Chapter 03 — Analysis → Plan → Delivery
The transformation engine — how UIAO turns an assessment into governed change on the target surface
Chapter 03 — Analysis → Plan → Delivery
The transformation engine

UIAO turns an AD assessment into a delivered Hybrid-Cloud change through three sequential stages: Analyze, Plan, Deliver. Each stage produces a signed, versioned artifact in Gitea. Each stage has a distinct brain (Copilot or Execution Substrate) and a distinct authorization gate. Nothing skips a stage. Nothing touches the target surface without a plan. No plan touches the target surface without authorization.
Why three stages (not one)
The obvious alternative — “scan the forest, apply the changes” — is how most modernization tools work. It fails for three reasons:
- Changes aren’t reviewable. A tool that reads and writes in one pass gives an operator no chance to inspect what is about to happen.
- Provenance is thin. If the scan drifts between read and write, the resulting change is attributed to a phantom input.
- Rollback is impossible.
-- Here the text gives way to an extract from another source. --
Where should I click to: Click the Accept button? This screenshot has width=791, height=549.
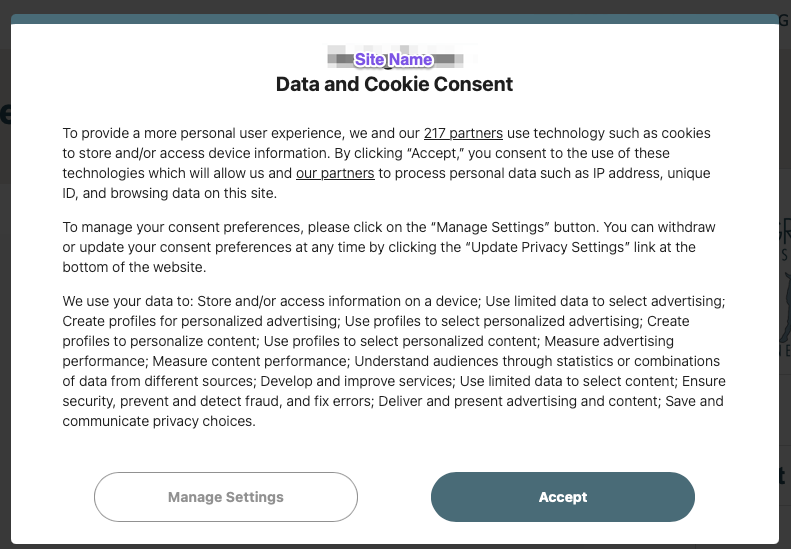click(x=562, y=497)
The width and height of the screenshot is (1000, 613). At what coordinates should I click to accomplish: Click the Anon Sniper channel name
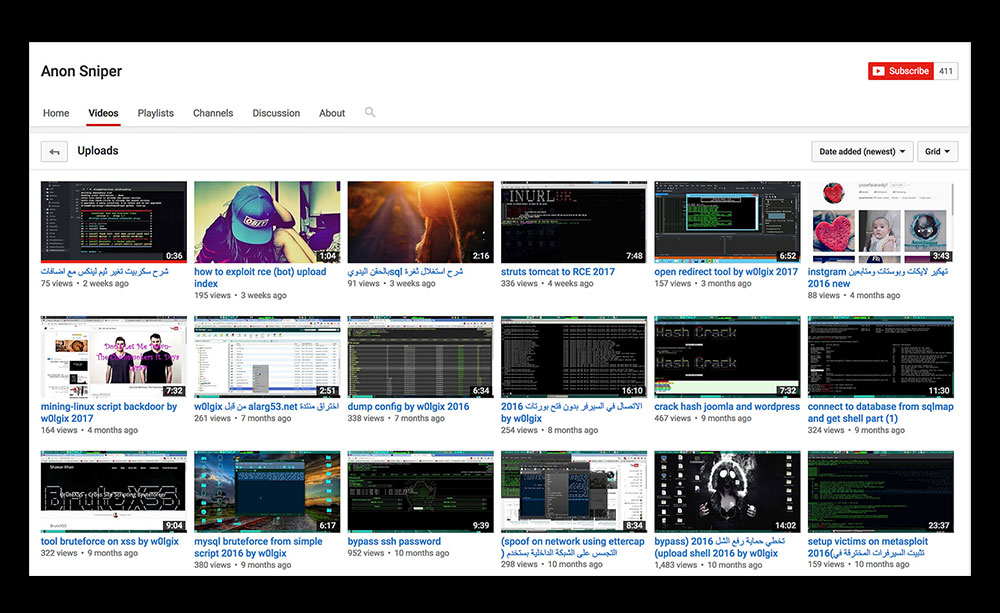click(x=81, y=71)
Without a materialised plan, there is no diff to invert.
Separating Analyze, Plan, and Deliver gives UIAO three review gates, three audit trails, and three named artifacts per run. This is what “governed modernization” means in practice.
Stage 1 — Analyze
Input: the raw assessment artifact set from Chapter 02. Output: a normalized analysis report + a proposed change set. Brain: Copilot (governance).
The Analyze stage reads the eleven ingestion streams and produces four derivative artifacts, each stored in Gitea under plans/<plan-id>/analysis/:
- Current-state graph. A normalized representation of the forest — OUs, users, computers, groups, GPO links, trust edges, SPN map — in a single graph (Python
networkxor equivalent). This is the input to every downstream decision. - Target-state graph. The proposed Hybrid-Cloud equivalent — OrgPath hierarchy, dynamic group rule set, Administrative Unit map, Conditional Access targeting, Intune compliance groupings, Azure Arc tag set, IPAM record set. This is what the finished state looks like.
- Diff. The machine-readable delta between current and target. A list of proposed additions, modifications, retirements, and no-change-needed items, each typed and each linked to a source record in the assessment.
- Risk score. The blast-radius model for the change set — which users are affected, which downstream systems get touched, which boundaries are crossed, which compliance controls are in scope.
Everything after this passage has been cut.